Two-state models of the incoherent feed-forward loops (iFFLs) regulating TCF-1 and FAS/FASL activity. (a) The early state of the TCF-1 iFFL. Thick black lines indicate active regulatory interactions. Light gray lines and text indicate inactive interactions and genes. TCF-1 and FOXO1 are expressed in naïve CD8⁺ T cells. TCF-1 expression during early CD8⁺ T cell activation is maintained via direct regulation by FOXO1, and via MAPK signaling activation of ERG2/3, via 4-1BB signaling, and through calcium-activated NFATC2. The 2 repressive regulators of TCF-1, EZH2/PRC2 signaling and PI3K/AKT signaling, are inactive at this stage. AKT activation in stimulated CD8⁺ cells peaks at ~day 5 post-infection⁶³. EZH2/PRC2 activity peaks at around 4 days post-infection³⁰. (b) At around 3 days post-infection, AKT represses FOXO1 activity, while PRC2 initiates a chain of events culminating in DNA-methylation and transcriptional shut-down of FOXO1 and TCF-1 genes.
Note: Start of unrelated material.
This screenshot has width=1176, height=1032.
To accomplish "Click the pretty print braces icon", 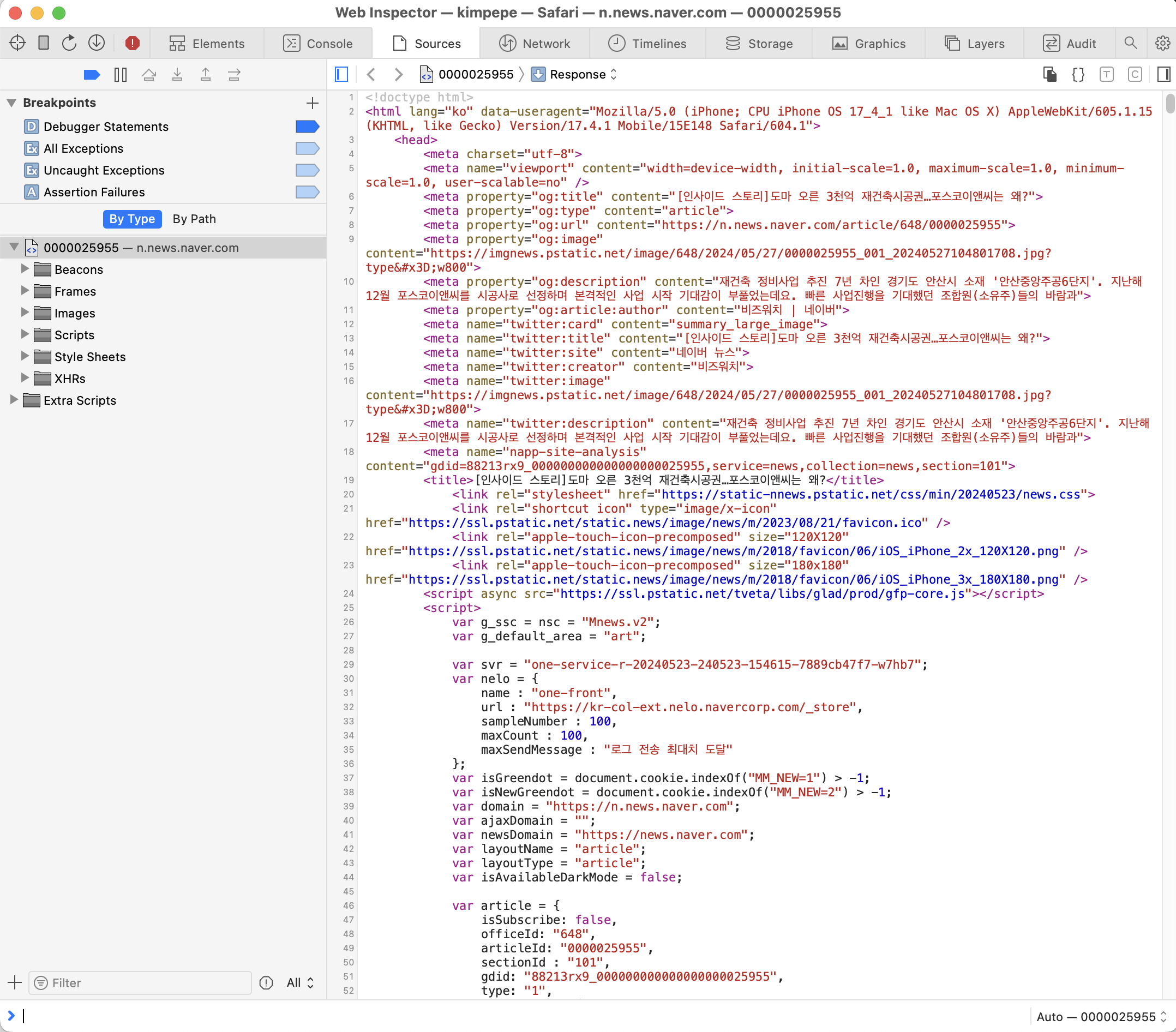I will pyautogui.click(x=1078, y=74).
IL2 signaling also becomes active around this time and suppresses FOXO1 activity. Thin black lines indicate activating inputs overridden by dominant inhibitory inputs. (c,d) illustrate the early and late states of the FAS/FASL signaling iFFL using the same notation as in (a,b). In (c), BACH2 and ID3 are active in naïve and early activated CD8⁺ cells, and block FAS/FASL expression and signaling. At later time points (d), EZH2/PRC2 activity suppresses BACH2/ID3. IFN-γ signaling becomes activated and facilitates activation of FAS/FASL by 4-1BB, NFATs, EGRs, and NR4A1.